Introduction to Shader Objects
A shader program is a user-defined program written in OpenGL Shading Language (GLSL) that is executed by the graphics processing unit (GPU) of the graphics card. This topic provides an overview of the process of using shader programs with IDL.
Note: Your graphics card must support OpenGL 2.0 functionality and you will need to have the latest drivers installed to take advantage of shader programs in IDL.
Shader programs can produce results that are not possible using the fixed-function rendering pipeline exposed through IDL object properties. For example, if you create an IDLgrPolygon and set the COLOR property to green and the SHADING property to flat, OpenGL takes over rendering of a green polygon with flat shading; more precise control is not possible. However, a shader program provides far more control and lets you configure lighting and texture effects on a per-pixel basis.
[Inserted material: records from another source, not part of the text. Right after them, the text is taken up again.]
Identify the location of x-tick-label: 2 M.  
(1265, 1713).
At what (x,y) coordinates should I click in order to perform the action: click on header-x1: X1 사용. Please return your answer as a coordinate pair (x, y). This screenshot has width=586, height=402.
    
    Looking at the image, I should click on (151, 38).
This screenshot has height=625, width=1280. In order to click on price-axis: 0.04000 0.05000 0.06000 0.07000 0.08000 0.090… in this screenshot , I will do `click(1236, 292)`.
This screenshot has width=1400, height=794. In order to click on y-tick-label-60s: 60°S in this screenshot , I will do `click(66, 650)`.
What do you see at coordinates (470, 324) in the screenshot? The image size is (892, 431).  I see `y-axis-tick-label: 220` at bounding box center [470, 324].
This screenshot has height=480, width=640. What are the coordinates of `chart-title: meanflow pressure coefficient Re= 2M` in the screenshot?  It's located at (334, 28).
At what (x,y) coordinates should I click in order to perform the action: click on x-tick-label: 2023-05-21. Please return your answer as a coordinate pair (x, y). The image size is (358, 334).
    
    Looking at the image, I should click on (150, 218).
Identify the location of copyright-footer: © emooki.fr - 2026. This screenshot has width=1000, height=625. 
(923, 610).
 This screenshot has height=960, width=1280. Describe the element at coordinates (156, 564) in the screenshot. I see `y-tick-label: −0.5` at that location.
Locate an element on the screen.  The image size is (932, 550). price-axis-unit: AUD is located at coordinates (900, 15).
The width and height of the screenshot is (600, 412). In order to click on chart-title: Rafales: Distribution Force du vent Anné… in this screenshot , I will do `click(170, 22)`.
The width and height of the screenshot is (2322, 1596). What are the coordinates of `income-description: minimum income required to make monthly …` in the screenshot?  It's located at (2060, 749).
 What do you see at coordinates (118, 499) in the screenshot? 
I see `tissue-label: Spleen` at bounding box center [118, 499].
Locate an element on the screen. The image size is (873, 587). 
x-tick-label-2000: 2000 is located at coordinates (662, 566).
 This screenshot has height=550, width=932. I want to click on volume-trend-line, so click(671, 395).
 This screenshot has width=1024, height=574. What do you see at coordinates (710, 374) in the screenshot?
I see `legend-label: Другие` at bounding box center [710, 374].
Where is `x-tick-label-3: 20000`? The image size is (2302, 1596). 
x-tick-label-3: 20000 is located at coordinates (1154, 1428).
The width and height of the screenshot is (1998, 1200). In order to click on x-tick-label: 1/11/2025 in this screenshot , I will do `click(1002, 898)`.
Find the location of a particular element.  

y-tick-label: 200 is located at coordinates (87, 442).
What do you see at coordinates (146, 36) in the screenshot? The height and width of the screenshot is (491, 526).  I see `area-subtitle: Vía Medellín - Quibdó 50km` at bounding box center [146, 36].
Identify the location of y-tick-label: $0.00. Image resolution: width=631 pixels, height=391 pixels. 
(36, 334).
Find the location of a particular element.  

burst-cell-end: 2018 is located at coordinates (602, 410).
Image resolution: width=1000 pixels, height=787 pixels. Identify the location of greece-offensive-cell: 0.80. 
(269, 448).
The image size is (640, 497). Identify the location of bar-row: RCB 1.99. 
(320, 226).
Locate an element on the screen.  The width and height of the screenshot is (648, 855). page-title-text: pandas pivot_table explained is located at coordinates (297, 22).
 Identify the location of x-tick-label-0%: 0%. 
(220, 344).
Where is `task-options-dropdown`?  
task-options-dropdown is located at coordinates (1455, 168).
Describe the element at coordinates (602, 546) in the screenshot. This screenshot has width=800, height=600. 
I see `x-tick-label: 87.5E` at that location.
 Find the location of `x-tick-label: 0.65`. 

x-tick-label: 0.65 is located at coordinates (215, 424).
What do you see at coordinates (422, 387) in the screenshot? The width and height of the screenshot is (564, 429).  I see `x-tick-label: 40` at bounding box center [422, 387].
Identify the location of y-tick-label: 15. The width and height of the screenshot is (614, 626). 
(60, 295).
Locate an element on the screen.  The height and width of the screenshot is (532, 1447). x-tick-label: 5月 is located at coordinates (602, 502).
The interaction of a shader program within the graphics system is shown in the following figure. The graphics card GPU switches between executing fixed-function and shader program code.
Note: Shader program attributes override all fixed-function attributes (those defined using object properties). If you define a blue sphere in IDL object graphics, but define a shader program to draw a green sphere, the displayed sphere will be green if there is suitable hardware support for the shader program.
Vertex and Fragment Shaders
Shader programs are highly configurable because each one consists of two required parts: a vertex shader and a fragment shader.
Tip: A fragment is the same thing as a pixel, but with extra information such as depth.
The shader program compiler built into OpenGL compiles the vertex and fragment shaders separately, then links them to form a complete shader program.
When a shader program is active, OpenGL calls the vertex shader program once for every vertex in the primitive it is currently drawing. Along with the expected position information (x, y, z, w) for the vertex, there is also color, normal, texture coordinate, lighting, and other associated information that is available. The vertices, connectivity, and transformation information are used to construct the primitive. The primitive undergoes rasterization, which converts the vertex representation to pixel representation. This defines the fragments.
OpenGL calls the fragment shader for every pixel that OpenGL intends to modify on the graphics device. The fragment shader determines the color of the pixel according to information it may obtain from the vertex program and from its own calculations. The shader program may also include computing normals to apply per-fragment lighting effects. It then tells OpenGL what color to use for drawing the pixel.
For the primitive shown in the previous figure, OpenGL calls the vertex shader three times, once for each corner of the triangle, and calls the fragment shader program once for every pixel covered by the triangle. Vertex attributes are interpolated across the fragments based on the vertex connectivity and the resulting distance of a fragment from a vertex.